Required work: The records below are to be duplicated character for character.

Input:
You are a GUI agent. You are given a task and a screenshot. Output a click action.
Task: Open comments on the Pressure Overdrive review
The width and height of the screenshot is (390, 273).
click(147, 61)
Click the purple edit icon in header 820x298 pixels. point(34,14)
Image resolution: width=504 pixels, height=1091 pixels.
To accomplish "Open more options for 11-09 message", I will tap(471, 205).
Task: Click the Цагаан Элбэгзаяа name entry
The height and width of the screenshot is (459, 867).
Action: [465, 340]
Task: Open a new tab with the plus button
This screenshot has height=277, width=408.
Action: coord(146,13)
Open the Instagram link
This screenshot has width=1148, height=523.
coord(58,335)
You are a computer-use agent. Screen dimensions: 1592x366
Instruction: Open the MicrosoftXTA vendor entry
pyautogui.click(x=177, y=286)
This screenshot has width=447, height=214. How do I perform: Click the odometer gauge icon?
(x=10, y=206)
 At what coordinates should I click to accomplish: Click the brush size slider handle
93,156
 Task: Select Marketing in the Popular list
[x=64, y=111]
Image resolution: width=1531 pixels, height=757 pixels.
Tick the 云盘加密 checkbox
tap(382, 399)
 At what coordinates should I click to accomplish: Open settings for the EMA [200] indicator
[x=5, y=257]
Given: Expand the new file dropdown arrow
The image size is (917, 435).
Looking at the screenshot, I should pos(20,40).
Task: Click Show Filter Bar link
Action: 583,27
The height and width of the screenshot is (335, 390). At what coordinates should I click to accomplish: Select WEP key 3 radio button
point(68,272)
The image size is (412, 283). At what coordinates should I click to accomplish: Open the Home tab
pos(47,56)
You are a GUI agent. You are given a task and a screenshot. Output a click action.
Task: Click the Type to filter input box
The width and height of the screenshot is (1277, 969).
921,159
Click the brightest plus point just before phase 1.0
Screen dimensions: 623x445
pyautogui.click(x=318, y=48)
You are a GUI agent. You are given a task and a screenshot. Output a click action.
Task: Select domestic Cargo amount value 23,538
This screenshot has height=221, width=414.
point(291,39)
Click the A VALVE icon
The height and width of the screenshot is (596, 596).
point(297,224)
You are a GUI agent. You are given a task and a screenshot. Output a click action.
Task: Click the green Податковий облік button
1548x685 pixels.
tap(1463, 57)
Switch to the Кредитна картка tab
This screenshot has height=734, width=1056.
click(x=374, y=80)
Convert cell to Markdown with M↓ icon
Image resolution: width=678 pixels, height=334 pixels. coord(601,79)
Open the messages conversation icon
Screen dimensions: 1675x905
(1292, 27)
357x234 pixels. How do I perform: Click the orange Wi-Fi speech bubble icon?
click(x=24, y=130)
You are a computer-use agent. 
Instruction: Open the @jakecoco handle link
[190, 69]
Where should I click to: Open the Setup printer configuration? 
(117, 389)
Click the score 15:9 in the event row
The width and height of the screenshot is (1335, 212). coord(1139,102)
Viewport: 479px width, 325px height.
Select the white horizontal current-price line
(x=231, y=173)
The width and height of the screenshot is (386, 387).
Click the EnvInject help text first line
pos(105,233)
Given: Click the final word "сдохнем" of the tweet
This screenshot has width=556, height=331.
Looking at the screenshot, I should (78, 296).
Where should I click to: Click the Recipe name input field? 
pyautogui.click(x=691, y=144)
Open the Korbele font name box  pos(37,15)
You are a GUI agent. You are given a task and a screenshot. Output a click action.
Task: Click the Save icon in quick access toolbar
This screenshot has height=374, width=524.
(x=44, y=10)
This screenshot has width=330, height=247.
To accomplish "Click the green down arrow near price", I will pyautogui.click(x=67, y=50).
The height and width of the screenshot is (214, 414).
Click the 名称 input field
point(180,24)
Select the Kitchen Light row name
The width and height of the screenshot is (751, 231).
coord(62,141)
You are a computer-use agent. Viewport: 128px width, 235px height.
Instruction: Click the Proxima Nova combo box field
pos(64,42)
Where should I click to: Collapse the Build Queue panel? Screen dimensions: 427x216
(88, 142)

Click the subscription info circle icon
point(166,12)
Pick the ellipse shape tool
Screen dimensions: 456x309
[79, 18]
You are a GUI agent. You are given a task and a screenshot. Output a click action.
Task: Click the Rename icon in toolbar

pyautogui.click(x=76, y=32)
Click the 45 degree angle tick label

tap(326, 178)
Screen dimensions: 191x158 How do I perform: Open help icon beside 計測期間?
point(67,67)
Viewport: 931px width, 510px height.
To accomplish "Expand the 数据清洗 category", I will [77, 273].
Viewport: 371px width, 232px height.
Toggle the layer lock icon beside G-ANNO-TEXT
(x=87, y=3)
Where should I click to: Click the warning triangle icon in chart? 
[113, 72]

Expected output:
You are a GUI agent. You are given a task and a screenshot. Output a click action.
Task: Open comments on the Pressure Overdrive review
The width and height of the screenshot is (390, 273).
click(147, 61)
Click the purple edit icon in header 820x298 pixels. point(34,14)
Image resolution: width=504 pixels, height=1091 pixels.
To accomplish "Open more options for 11-09 message", I will tap(471, 205).
Task: Click the Цагаан Элбэгзаяа name entry
The height and width of the screenshot is (459, 867).
Action: [465, 340]
Task: Open a new tab with the plus button
This screenshot has height=277, width=408.
Action: coord(146,13)
Open the Instagram link
This screenshot has width=1148, height=523.
coord(58,335)
You are a computer-use agent. Screen dimensions: 1592x366
Instruction: Open the MicrosoftXTA vendor entry
pyautogui.click(x=177, y=286)
This screenshot has width=447, height=214. How do I perform: Click the odometer gauge icon?
(x=10, y=206)
 At what coordinates should I click to accomplish: Click the brush size slider handle
93,156
 Task: Select Marketing in the Popular list
[x=64, y=111]
Image resolution: width=1531 pixels, height=757 pixels.
Tick the 云盘加密 checkbox
tap(382, 399)
 At what coordinates should I click to accomplish: Open settings for the EMA [200] indicator
[x=5, y=257]
Given: Expand the new file dropdown arrow
The image size is (917, 435).
Looking at the screenshot, I should pos(20,40).
Task: Click Show Filter Bar link
Action: 583,27
The height and width of the screenshot is (335, 390). At what coordinates should I click to accomplish: Select WEP key 3 radio button
point(68,272)
The image size is (412, 283). At what coordinates should I click to accomplish: Open the Home tab
pos(47,56)
You are a GUI agent. You are given a task and a screenshot. Output a click action.
Task: Click the Type to filter input box
The width and height of the screenshot is (1277, 969).
921,159
Click the brightest plus point just before phase 1.0
Screen dimensions: 623x445
pyautogui.click(x=318, y=48)
You are a GUI agent. You are given a task and a screenshot. Output a click action.
Task: Select domestic Cargo amount value 23,538
This screenshot has height=221, width=414.
point(291,39)
Click the A VALVE icon
The height and width of the screenshot is (596, 596).
point(297,224)
You are a GUI agent. You are given a task and a screenshot. Output a click action.
Task: Click the green Податковий облік button
1548x685 pixels.
tap(1463, 57)
Switch to the Кредитна картка tab
This screenshot has height=734, width=1056.
click(x=374, y=80)
Convert cell to Markdown with M↓ icon
Image resolution: width=678 pixels, height=334 pixels. coord(601,79)
Open the messages conversation icon
Screen dimensions: 1675x905
(1292, 27)
357x234 pixels. How do I perform: Click the orange Wi-Fi speech bubble icon?
click(x=24, y=130)
You are a computer-use agent. 
Instruction: Open the @jakecoco handle link
[190, 69]
Where should I click to: Open the Setup printer configuration? 
(117, 389)
Click the score 15:9 in the event row
The width and height of the screenshot is (1335, 212). coord(1139,102)
Viewport: 479px width, 325px height.
Select the white horizontal current-price line
(x=231, y=173)
The width and height of the screenshot is (386, 387).
Click the EnvInject help text first line
pos(105,233)
Given: Click the final word "сдохнем" of the tweet
This screenshot has width=556, height=331.
Looking at the screenshot, I should (78, 296).
Where should I click to: Click the Recipe name input field? 
pyautogui.click(x=691, y=144)
Open the Korbele font name box  pos(37,15)
You are a GUI agent. You are given a task and a screenshot. Output a click action.
Task: Click the Save icon in quick access toolbar
This screenshot has height=374, width=524.
(x=44, y=10)
This screenshot has width=330, height=247.
To accomplish "Click the green down arrow near price", I will pyautogui.click(x=67, y=50).
The height and width of the screenshot is (214, 414).
Click the 名称 input field
point(180,24)
Select the Kitchen Light row name
The width and height of the screenshot is (751, 231).
coord(62,141)
You are a computer-use agent. Viewport: 128px width, 235px height.
Instruction: Click the Proxima Nova combo box field
pos(64,42)
Where should I click to: Collapse the Build Queue panel? Screen dimensions: 427x216
(88, 142)

Click the subscription info circle icon
point(166,12)
Pick the ellipse shape tool
Screen dimensions: 456x309
[79, 18]
You are a GUI agent. You are given a task and a screenshot. Output a click action.
Task: Click the Rename icon in toolbar

pyautogui.click(x=76, y=32)
Click the 45 degree angle tick label

tap(326, 178)
Screen dimensions: 191x158 How do I perform: Open help icon beside 計測期間?
point(67,67)
Viewport: 931px width, 510px height.
To accomplish "Expand the 数据清洗 category", I will [77, 273].
Viewport: 371px width, 232px height.
Toggle the layer lock icon beside G-ANNO-TEXT
(x=87, y=3)
Where should I click to: Click the warning triangle icon in chart? 
[113, 72]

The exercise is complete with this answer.